The confusion over vote counting stems from the various sources of authority and standards governing the shareholder vote-counting methodology. To determine the vote-counting methodology for any particular vote, a company has to consider state law requirements, charter provisions, bylaw provisions and any stock exchange requirements. After determining the proper voting standard on a proposal (e.g., majority of votes cast or majority of shares present and entitled to vote), the company then needs to consider the treatment of abstentions and broker nonvotes under state law, governing documents and exchange requirements. A study prepared for CalPERS by GMI Ratings in September 2013 found that public companies were inconsistent in their treatment of abstentions and broker non-votes when applying similar voting standards.
Typically, under the “majority of shares present and entitled to vote” standard under Delaware law, abstentions are counted as present and entitled to vote and have the effect of a “no” vote. In a “majority of votes cast” standard under Delaware law, abstentions are not considered votes cast and have no effect on the vote outcome. However, the New York Stock Exchange (NYSE) rules require shareholder approval for certain corporate actions, including all equity-compensation plans and material revisions thereto, and impose a standard of majority of votes cast for these proposals.

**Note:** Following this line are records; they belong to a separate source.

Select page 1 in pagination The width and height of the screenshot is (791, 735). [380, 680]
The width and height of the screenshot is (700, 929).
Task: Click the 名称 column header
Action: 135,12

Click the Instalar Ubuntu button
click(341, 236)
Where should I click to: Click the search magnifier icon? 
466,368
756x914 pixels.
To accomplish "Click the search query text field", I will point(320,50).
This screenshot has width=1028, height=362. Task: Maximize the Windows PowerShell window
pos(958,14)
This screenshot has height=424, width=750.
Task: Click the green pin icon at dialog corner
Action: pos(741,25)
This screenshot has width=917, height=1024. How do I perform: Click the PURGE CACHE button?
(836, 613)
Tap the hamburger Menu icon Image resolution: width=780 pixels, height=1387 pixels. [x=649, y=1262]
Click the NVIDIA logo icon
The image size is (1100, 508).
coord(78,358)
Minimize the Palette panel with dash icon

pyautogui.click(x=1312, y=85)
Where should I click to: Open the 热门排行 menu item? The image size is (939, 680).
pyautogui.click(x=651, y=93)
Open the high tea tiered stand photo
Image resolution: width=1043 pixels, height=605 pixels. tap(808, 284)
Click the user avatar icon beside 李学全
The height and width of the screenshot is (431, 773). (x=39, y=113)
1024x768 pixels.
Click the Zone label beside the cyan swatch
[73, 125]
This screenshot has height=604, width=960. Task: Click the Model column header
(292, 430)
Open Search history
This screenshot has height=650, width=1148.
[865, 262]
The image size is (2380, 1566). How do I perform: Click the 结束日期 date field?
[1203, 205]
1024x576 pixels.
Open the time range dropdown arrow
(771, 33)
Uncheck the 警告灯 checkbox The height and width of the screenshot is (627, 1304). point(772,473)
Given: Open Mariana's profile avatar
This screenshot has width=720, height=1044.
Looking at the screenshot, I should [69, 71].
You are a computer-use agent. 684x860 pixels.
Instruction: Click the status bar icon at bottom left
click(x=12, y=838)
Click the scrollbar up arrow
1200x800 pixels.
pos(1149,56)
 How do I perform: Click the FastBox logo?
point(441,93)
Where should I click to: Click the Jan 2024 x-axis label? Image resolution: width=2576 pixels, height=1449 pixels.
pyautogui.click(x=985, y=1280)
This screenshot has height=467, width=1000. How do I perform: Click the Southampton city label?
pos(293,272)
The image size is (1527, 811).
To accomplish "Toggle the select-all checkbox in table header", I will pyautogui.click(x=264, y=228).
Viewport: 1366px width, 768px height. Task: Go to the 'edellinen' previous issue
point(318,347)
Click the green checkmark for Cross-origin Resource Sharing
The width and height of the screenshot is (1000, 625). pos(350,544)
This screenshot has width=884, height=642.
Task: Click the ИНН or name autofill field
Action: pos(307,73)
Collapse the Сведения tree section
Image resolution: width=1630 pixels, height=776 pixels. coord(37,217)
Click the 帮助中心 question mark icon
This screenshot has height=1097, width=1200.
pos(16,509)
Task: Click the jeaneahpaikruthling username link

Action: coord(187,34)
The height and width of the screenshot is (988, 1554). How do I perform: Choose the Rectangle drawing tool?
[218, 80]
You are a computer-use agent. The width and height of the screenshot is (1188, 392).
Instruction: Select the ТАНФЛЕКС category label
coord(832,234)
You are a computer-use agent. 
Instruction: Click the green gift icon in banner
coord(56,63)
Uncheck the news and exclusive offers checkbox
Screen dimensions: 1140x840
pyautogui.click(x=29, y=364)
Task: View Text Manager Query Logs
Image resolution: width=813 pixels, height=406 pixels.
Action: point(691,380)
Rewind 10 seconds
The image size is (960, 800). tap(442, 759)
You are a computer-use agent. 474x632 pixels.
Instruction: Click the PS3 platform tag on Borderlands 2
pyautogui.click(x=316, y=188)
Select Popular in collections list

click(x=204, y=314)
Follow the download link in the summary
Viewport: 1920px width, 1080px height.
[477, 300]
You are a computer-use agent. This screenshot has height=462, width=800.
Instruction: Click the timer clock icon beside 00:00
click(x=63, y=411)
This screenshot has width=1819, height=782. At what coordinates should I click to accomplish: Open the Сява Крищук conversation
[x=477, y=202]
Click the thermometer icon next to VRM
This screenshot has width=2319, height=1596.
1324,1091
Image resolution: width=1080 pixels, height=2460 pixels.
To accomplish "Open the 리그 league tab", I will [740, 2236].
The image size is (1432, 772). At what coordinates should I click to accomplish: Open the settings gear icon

In addition, the NYSE has historically deemed abstentions as votes cast, in contrast to the Delaware standard of not counting abstentions under this voting standard.
In the Cheniere case, the shareholder claims that the company was required to count abstentions as a “no” vote under the “majority of shares present and entitled to vote” standard under the company’s bylaws and Delaware law. On the other hand, as Bloomberg reported, Cheniere argued in court filings that it was applying the NYSE rules that focus on the votes-cast standard and did not count abstentions as negative ballots. It will be interesting to see which standard(s) the Delaware Court of Chancery applies in this case.